There is absolutely no contradiction between the semi-colonial semi-feudal nature of Indian society and the bourgeois-landlord domination in state power. The bourgeoisie’s alliance with landlords is a necessary corollary to semi-feudalism while semi-colonialism implies the formal exclusion of imperialism from state power.

Similarly, there is no incompatibility between the comprador nature of big capital and its monopolistic mode or scale of functioning. Karat finds a contradiction here, because to him monopoly invariably implies independence. But monopoly capital in India has not evolved on the Western pattern i.e., monopoly as it arose through the classical model of free competition in an independent capitalist context. In India the monopoly houses have reached their present strength by drawing on state protection and patronage and as junior partners of imperialist finance capital. Monopoly does imply a certain scale and strength, but that is certainly not sufficient to get out of the framework of dependence especially given the enormous strength and technological edge of international finance capital.
Karat is equally mistaken when he argues that our analysis of Indian society in general and Indian bourgeoisie in particular makes us soft pedal the imperialist threat and underplay the importance of anti-imperialist struggle. On the contrary, this saves us from nationalist illusions, from reducing the communist party’s anti-imperialist role to merely one of mounting pressure on the vacillating national bourgeoisie, guards us against giving undue concessions to our ‘own' bourgeoisie in the name of waging a common war against imperialism and exhorts us to heighten our own independent anti-imperialist role. Moreover, this also enables us to assert our proletarian political independence from the vicious ideology of national chauvinism, both externally as well as internally.

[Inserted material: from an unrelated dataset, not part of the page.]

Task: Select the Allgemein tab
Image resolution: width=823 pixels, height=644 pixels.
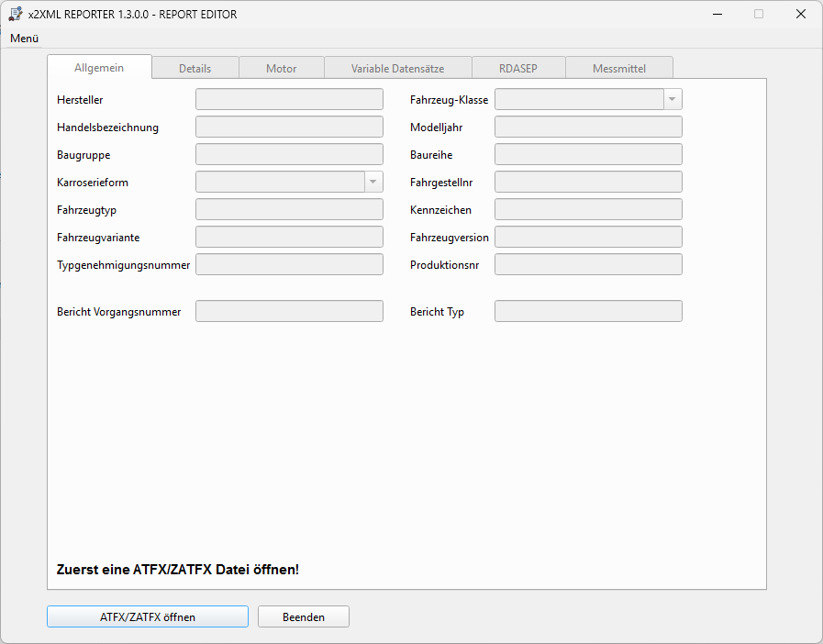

Karat also finds fault with our analysis of the international situation, particularly with the formulation that it is the Third World versus imperialism contradiction which constitutes the principal contradiction in the international arena. He says this leads us to deny or understate the significance of the socialist system and makes us liable to “lapse into petty bourgeois radicalism which relies on other revolutionary currents and not the primary, the one based on the working class and the scientific system of socialism.” On the contrary, we feel their thesis of centrality of the socialist camp (led by USSR) versus imperialist camp (led by USA) contradiction – as distinct from the ideological contradiction between socialism and imperialism – has undermined the very primacy and essential independence of revolution in India, affected their independent judgement and left them vulnerable to the thoroughly misleading theory of peaceful transition to People’s Democracy and Socialism through the so-called non-capitalist path with the help of Soviet aid. The contradiction between two systems or two blocs generally operates within its own diplomatic framework and though every democratic revolution led by the proletariat today is part and parcel of the world socialist revolution, such democratic revolutions cannot be treated as an extension of any central contradiction between two rival power blocs even if they represent two diametrically opposed social systems like socialism and imperialism.